# Material shown:
==============================

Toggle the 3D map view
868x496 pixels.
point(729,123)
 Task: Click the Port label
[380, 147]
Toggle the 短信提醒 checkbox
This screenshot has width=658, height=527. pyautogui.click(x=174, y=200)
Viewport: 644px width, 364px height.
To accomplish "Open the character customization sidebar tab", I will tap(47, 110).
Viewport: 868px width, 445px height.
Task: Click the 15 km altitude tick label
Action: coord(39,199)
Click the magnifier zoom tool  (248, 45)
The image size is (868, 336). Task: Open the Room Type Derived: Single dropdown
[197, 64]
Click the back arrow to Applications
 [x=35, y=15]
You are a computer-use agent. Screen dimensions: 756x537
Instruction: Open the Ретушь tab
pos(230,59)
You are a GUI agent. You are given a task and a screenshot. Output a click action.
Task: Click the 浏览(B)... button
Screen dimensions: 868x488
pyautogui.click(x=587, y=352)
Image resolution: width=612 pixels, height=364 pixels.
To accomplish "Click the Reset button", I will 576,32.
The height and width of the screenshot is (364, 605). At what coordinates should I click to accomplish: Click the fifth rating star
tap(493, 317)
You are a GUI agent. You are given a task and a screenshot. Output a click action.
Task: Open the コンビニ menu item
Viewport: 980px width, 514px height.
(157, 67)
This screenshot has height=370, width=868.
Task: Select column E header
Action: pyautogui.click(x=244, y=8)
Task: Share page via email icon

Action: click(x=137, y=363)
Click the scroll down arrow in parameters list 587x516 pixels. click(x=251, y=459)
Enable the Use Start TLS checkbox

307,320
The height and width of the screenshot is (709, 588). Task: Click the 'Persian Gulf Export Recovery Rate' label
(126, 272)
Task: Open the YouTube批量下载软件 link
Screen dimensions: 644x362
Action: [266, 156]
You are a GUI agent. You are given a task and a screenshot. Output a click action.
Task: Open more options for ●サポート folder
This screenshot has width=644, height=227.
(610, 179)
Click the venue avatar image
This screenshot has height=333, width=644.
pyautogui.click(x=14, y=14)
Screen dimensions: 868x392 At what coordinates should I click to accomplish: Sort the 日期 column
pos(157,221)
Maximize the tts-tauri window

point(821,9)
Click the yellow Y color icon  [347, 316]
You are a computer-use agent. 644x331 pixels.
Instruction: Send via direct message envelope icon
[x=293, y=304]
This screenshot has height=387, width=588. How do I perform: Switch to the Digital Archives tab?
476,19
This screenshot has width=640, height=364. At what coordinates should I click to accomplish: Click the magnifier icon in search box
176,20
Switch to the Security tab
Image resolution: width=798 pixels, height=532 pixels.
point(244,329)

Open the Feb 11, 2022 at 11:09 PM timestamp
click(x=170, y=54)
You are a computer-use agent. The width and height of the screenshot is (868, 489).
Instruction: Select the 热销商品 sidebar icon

==============================

# Exercise aim:
Your task is to repeat every entry exactly.

# Solution to the exercise:
Toggle the 3D map view
868x496 pixels.
point(729,123)
 Task: Click the Port label
[380, 147]
Toggle the 短信提醒 checkbox
This screenshot has width=658, height=527. pyautogui.click(x=174, y=200)
Viewport: 644px width, 364px height.
To accomplish "Open the character customization sidebar tab", I will tap(47, 110).
Viewport: 868px width, 445px height.
Task: Click the 15 km altitude tick label
Action: coord(39,199)
Click the magnifier zoom tool  (248, 45)
The image size is (868, 336). Task: Open the Room Type Derived: Single dropdown
[197, 64]
Click the back arrow to Applications
 [x=35, y=15]
You are a computer-use agent. Screen dimensions: 756x537
Instruction: Open the Ретушь tab
pos(230,59)
You are a GUI agent. You are given a task and a screenshot. Output a click action.
Task: Click the 浏览(B)... button
Screen dimensions: 868x488
pyautogui.click(x=587, y=352)
Image resolution: width=612 pixels, height=364 pixels.
To accomplish "Click the Reset button", I will 576,32.
The height and width of the screenshot is (364, 605). At what coordinates should I click to accomplish: Click the fifth rating star
tap(493, 317)
You are a GUI agent. You are given a task and a screenshot. Output a click action.
Task: Open the コンビニ menu item
Viewport: 980px width, 514px height.
(157, 67)
This screenshot has height=370, width=868.
Task: Select column E header
Action: pyautogui.click(x=244, y=8)
Task: Share page via email icon

Action: click(x=137, y=363)
Click the scroll down arrow in parameters list 587x516 pixels. click(x=251, y=459)
Enable the Use Start TLS checkbox

307,320
The height and width of the screenshot is (709, 588). Task: Click the 'Persian Gulf Export Recovery Rate' label
(126, 272)
Task: Open the YouTube批量下载软件 link
Screen dimensions: 644x362
Action: [266, 156]
You are a GUI agent. You are given a task and a screenshot. Output a click action.
Task: Open more options for ●サポート folder
This screenshot has width=644, height=227.
(610, 179)
Click the venue avatar image
This screenshot has height=333, width=644.
pyautogui.click(x=14, y=14)
Screen dimensions: 868x392 At what coordinates should I click to accomplish: Sort the 日期 column
pos(157,221)
Maximize the tts-tauri window

point(821,9)
Click the yellow Y color icon  [347, 316]
You are a computer-use agent. 644x331 pixels.
Instruction: Send via direct message envelope icon
[x=293, y=304]
This screenshot has height=387, width=588. How do I perform: Switch to the Digital Archives tab?
476,19
This screenshot has width=640, height=364. At what coordinates should I click to accomplish: Click the magnifier icon in search box
176,20
Switch to the Security tab
Image resolution: width=798 pixels, height=532 pixels.
point(244,329)

Open the Feb 11, 2022 at 11:09 PM timestamp
click(x=170, y=54)
You are a computer-use agent. The width and height of the screenshot is (868, 489).
Instruction: Select the 热销商品 sidebar icon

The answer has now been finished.